(Data excerpts)
+++++

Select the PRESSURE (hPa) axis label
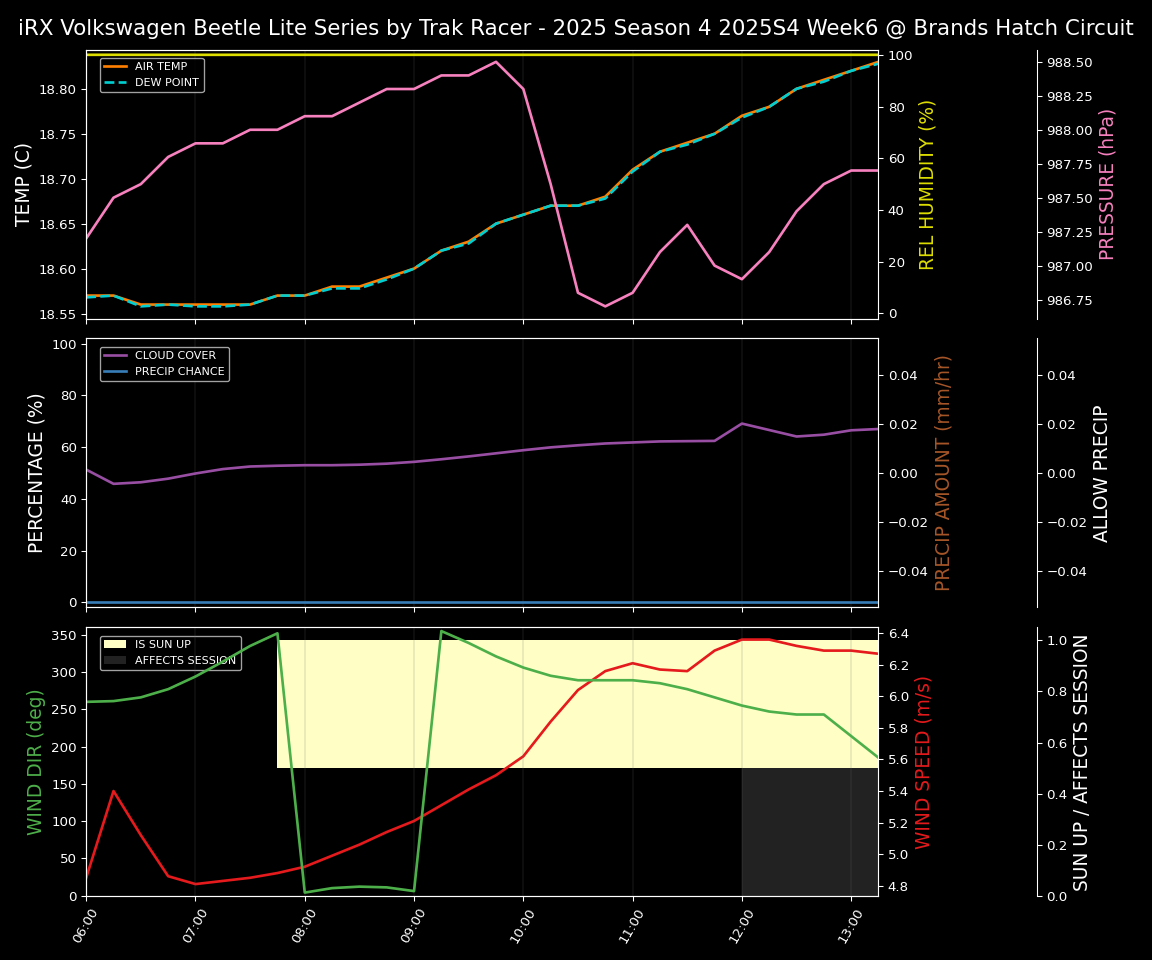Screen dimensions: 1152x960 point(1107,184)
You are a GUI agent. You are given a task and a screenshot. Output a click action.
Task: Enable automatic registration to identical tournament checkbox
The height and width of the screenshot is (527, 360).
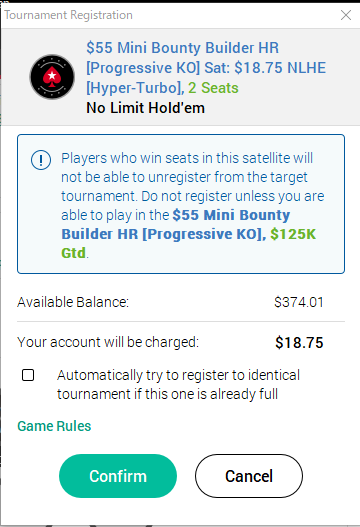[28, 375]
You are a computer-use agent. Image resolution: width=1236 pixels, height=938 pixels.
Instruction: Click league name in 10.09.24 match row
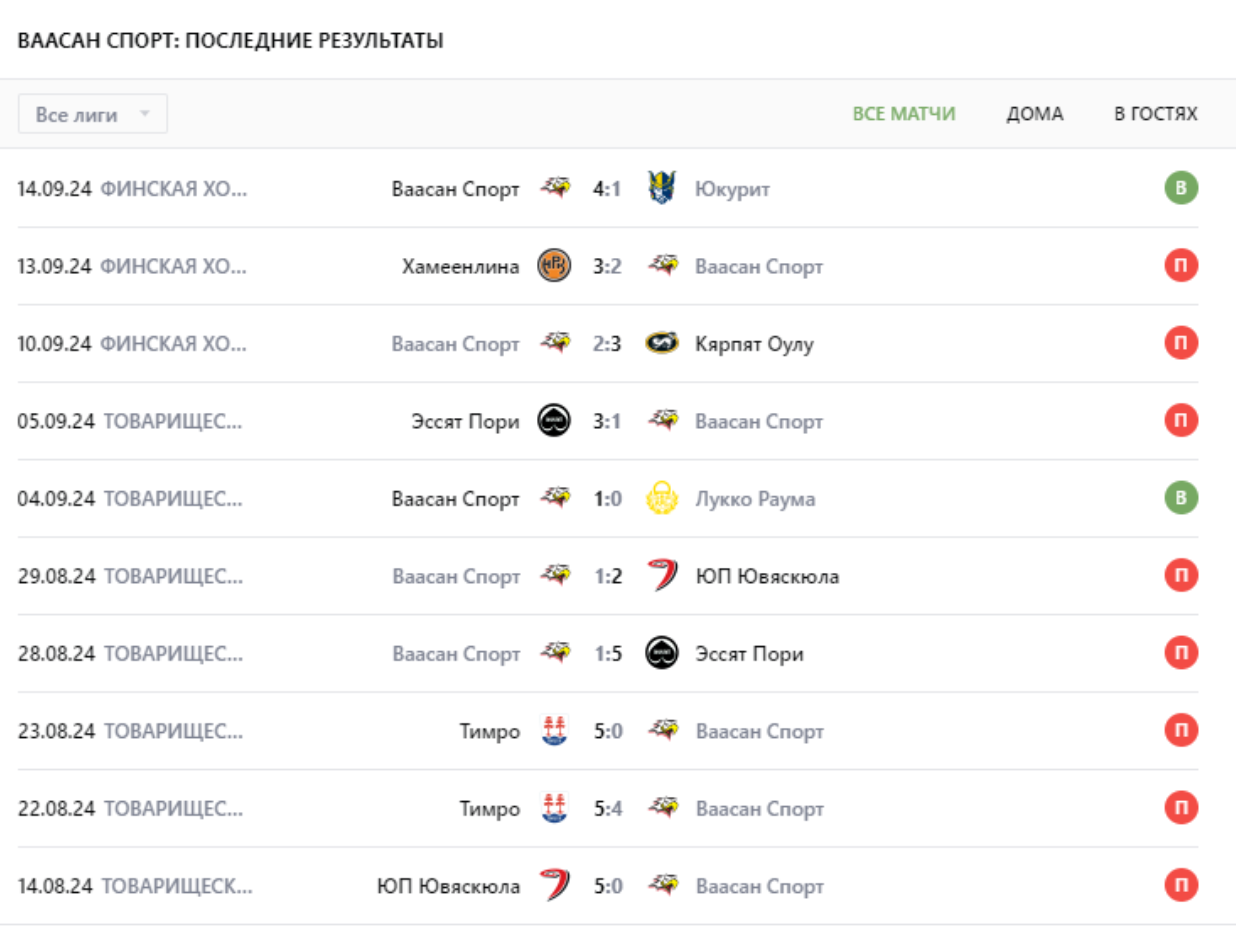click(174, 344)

+++++

_Problem to work on_
Copy out the entries verbatim and leave the images out.

_Written response_
Select the PRESSURE (hPa) axis label
Screen dimensions: 1152x960 point(1107,184)
You are a GUI agent. You are given a task and a screenshot. Output a click action.
Task: Enable automatic registration to identical tournament checkbox
The height and width of the screenshot is (527, 360).
[28, 375]
You are a computer-use agent. Image resolution: width=1236 pixels, height=938 pixels.
Instruction: Click league name in 10.09.24 match row
click(174, 344)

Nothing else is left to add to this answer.